About 2 1/2 years ago, Professor James Larkin was having lunch with friends at a lovely Mexican restaurant in Johannesburg when the subject of rhino poaching came up.
Part of the multibillion-dollar illicit wildlife trade worldwide, rhino horn is worth more than gold. Despite having no medicinal value, it is considered a potent ingredient in traditional Chinese medicine.
“James, why don’t you zap them with radiation?” one of his friends asked, knowing Larkin is director of the Radiation and Health Physics Unit at the University of the Witwatersrand in South Africa.
That suggestion led to the Rhisotope Project, which became reality on May 13, 2021.
Larkin injected an amino acid with trace amounts of harmless, nonradioactive isotopes into the horns of two 1.5-ton rhinos named Denver and Igor at a private game reserve about 1,000 kilometers south of Johannesburg.
The first phase of the project is to test the animals’ safety. Radioactive isotopes would be used after the team determines the right dosage.
“It would be immensely arrogant to say that this is ‘the solution,’” he told ADF. “But I do believe that this will assist greatly in the reduction in poaching and the smuggling of wildlife materials.”
Larkin fondly recalls that innocuous question over Mexican food.
“There might have been some alcohol involved,” he said with a grin.
The idea was to make rhino horns radioactive with an amount that would not hurt the animal but would devalue the horn as a commodity.
It wasn’t completely crazy. Other anti-poaching measures have included poisoning, dyeing, even removing the horns.
The concept lingered in Larkin’s mind. Eventually, he said, his nuclear security training kicked in.
Putting a small amount of radioactive material in the horn would make it easily detectable to the 10,000 to 11,000 radiation monitors already installed at ports of entry around the world. It also would add terrorism charges to the crime of trafficking.
“Oftentimes a smuggler won’t just be smuggling rhino horn but will put together a whole consignment of illicit goods,” Larkin said. “If a detector goes off, it will result in the seizure and loss of all of those goods.”
Discouraging end users from ingesting rhino horn powder made sense, too. Anything to save a beloved animal facing extinction.
South Africa is home to 90% of the world’s rhino population. From 2010 to 2019, more than 9,600 rhinos were killed by poachers in South Africa. Only about 16,000 remain.
Kruger National Park is home to the world’s largest rhino population, but its numbers have declined by 59% since 2013. There are just 3,529 white rhinos and 268 black rhinos left, according to a recent report by South Africa National Parks.
“These shocking numbers have confirmed our worst fears about the number of rhinos in Kruger National Park,” said Cathy Dean, CEO of Save the Rhino International. “Kruger’s rhinos have suffered immensely since the poaching crisis gripped the country in 2008. Now we’re seeing the full and devastating scale of the problem.”

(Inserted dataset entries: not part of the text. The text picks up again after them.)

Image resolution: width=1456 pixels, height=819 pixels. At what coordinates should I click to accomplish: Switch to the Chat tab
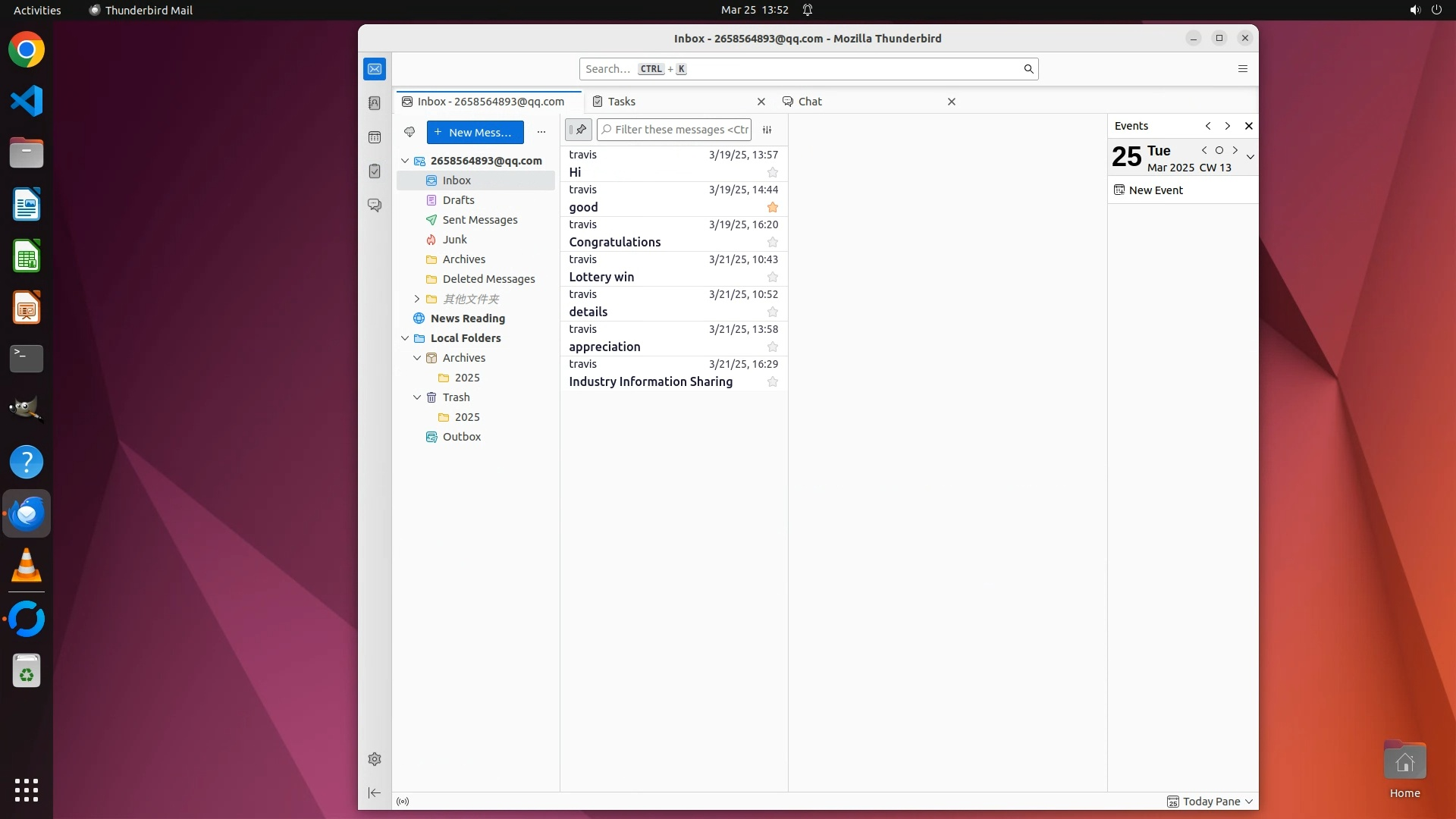tap(809, 102)
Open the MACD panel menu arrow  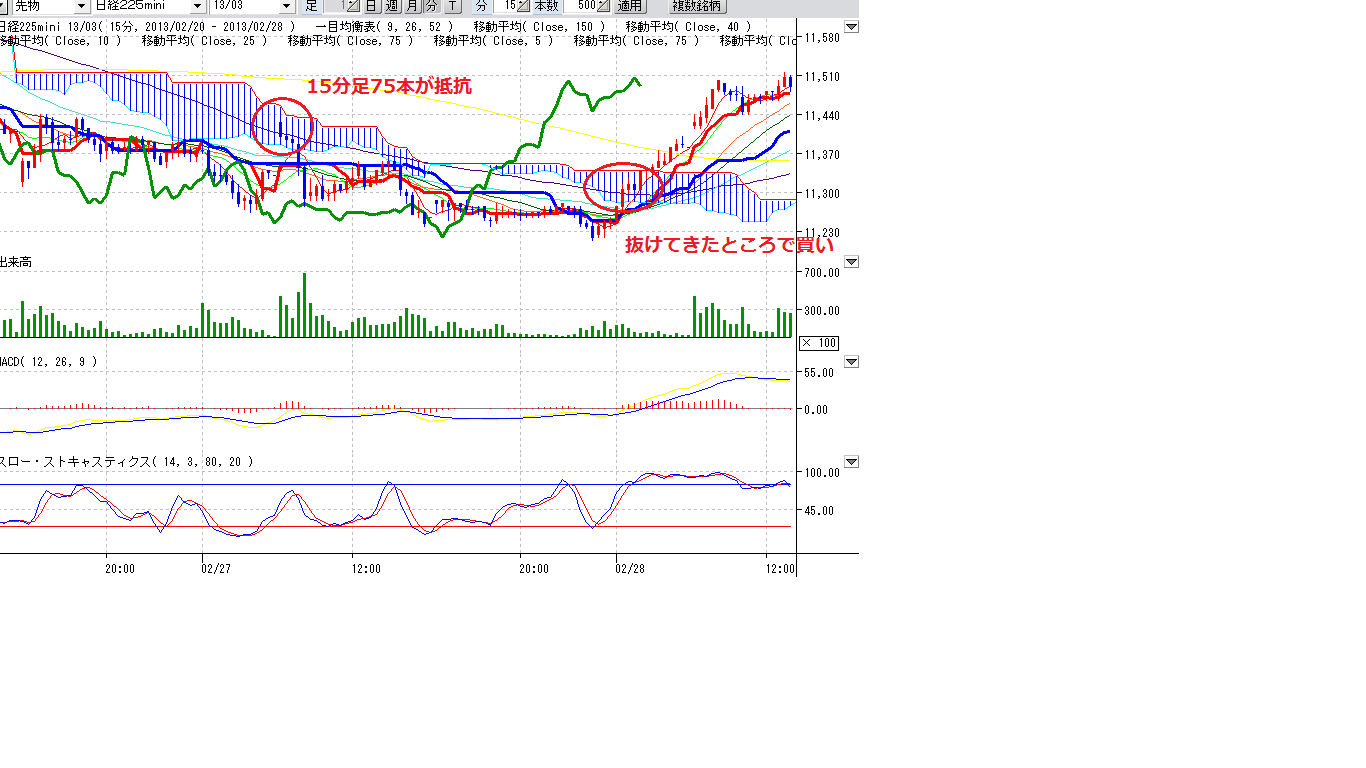[851, 361]
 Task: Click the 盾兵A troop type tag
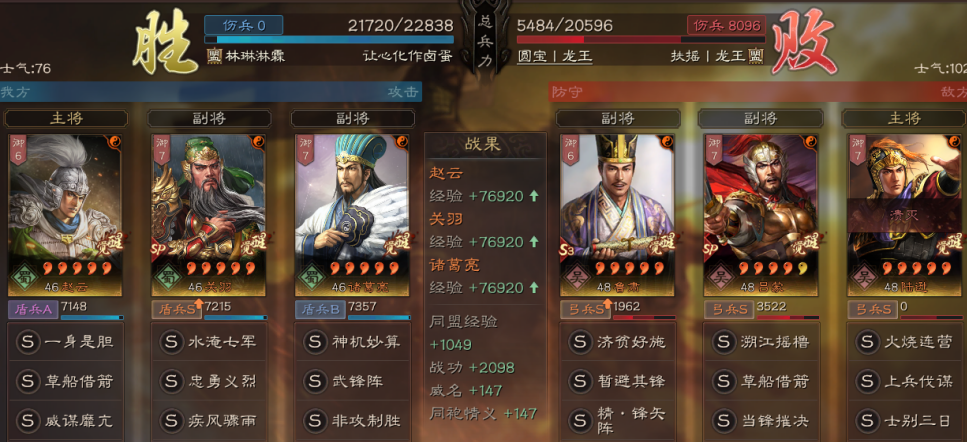point(33,309)
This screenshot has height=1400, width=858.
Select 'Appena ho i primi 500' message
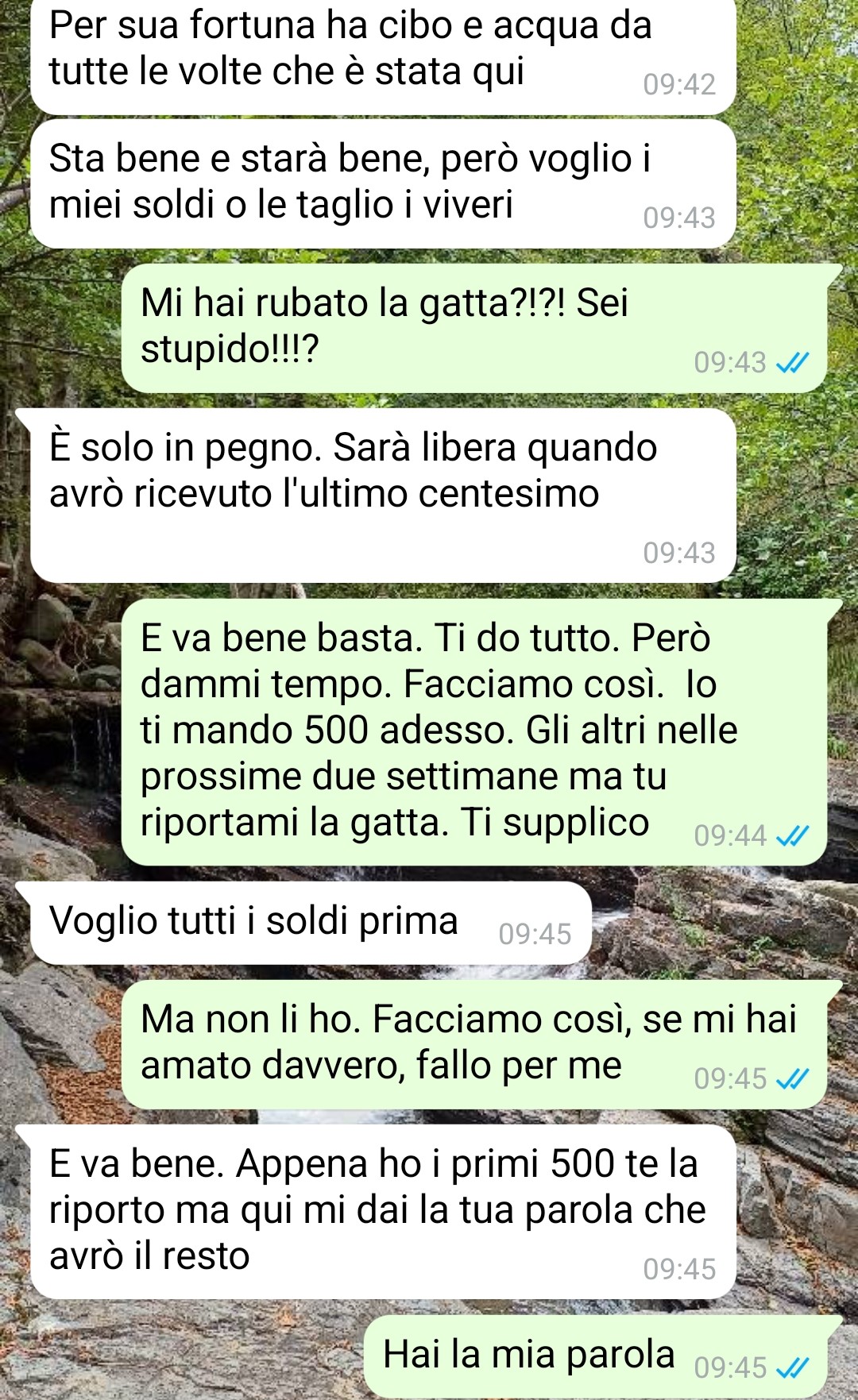pyautogui.click(x=383, y=1211)
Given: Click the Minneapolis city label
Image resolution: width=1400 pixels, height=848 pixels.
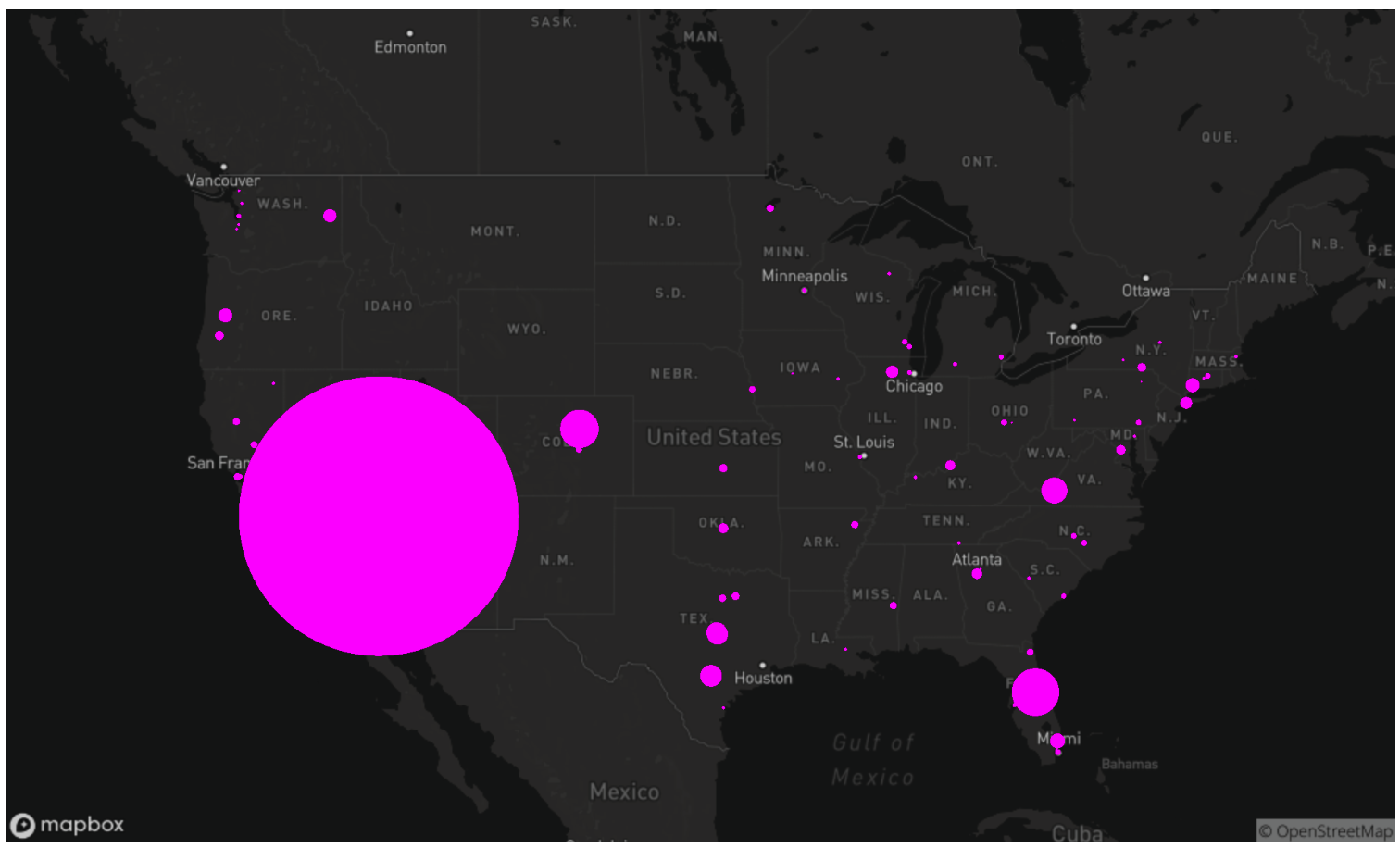Looking at the screenshot, I should pyautogui.click(x=804, y=276).
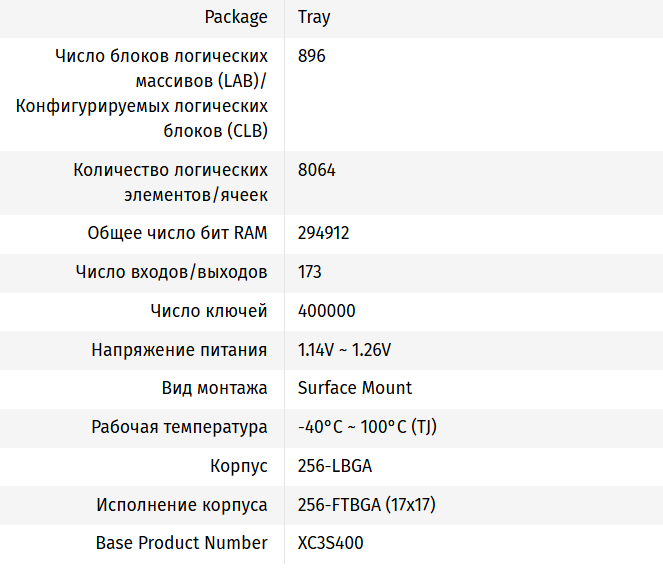
Task: Click the "Общее число бит RAM" label
Action: pyautogui.click(x=178, y=233)
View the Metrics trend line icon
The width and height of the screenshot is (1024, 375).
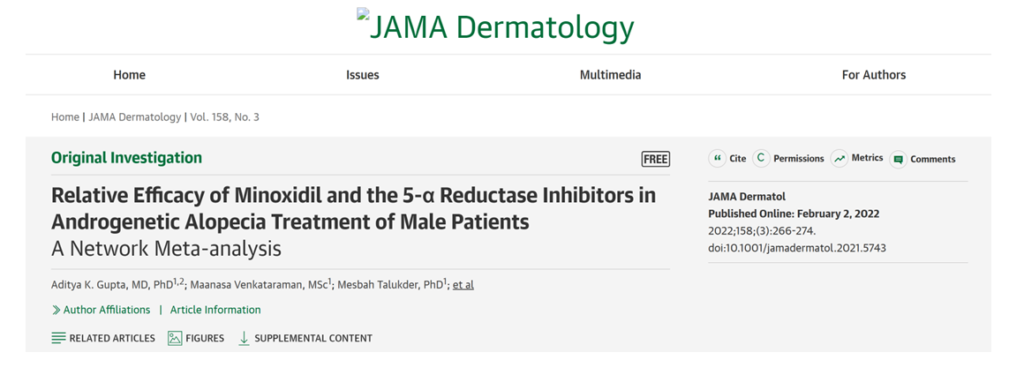pyautogui.click(x=839, y=158)
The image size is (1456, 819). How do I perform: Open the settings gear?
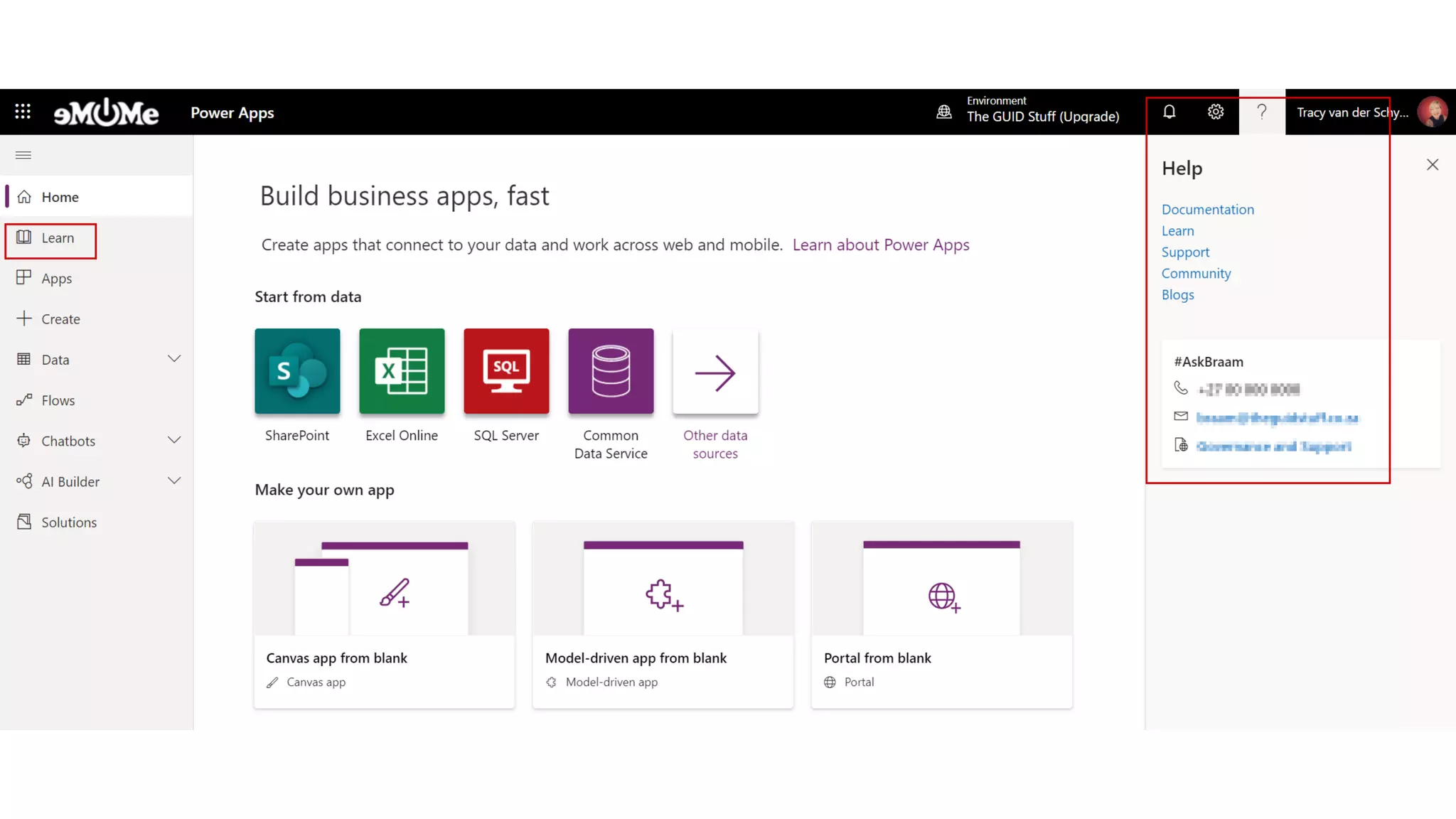point(1216,112)
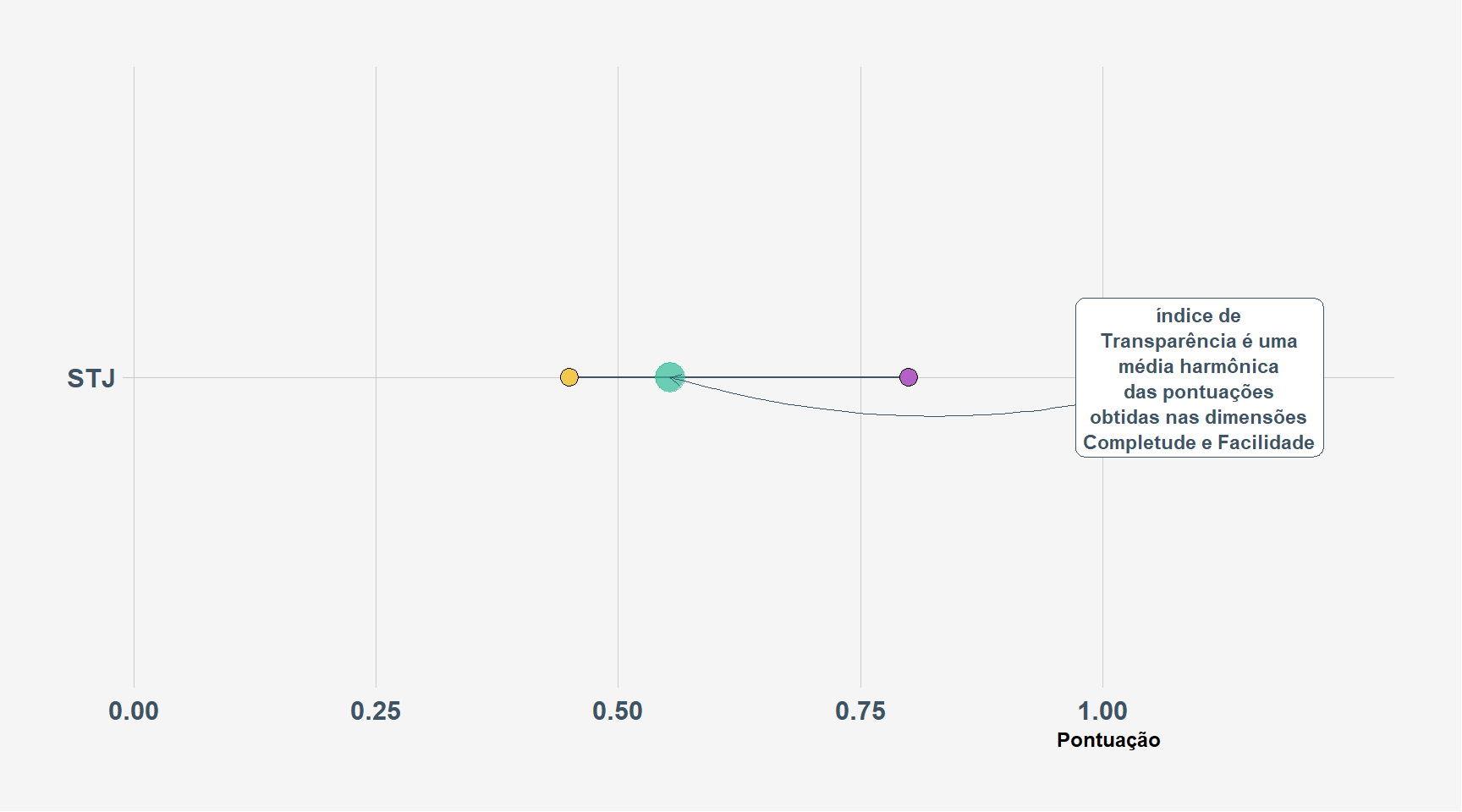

Injecting Denver and Igor was step one for the Rhisotope Project — the “proof of concept” stage. The rhinos will be monitored over the next three months to detect whether the isotopes move into their bodies.
Larkin hopes to present a viable concept on World Rhino Day, September 22 — his birthday. From there, the work will be offered to state and private rhino owners on the continent and around the world.
Larkin intends to give any conservation organization that wants to use the technique his team’s intellectual property, training and support for free.
“We are aiming to have much of the work completed by the end of the year,” he said. “It’s a tough ask, but given the interest shown and the offers of cooperation, it might well be possible.”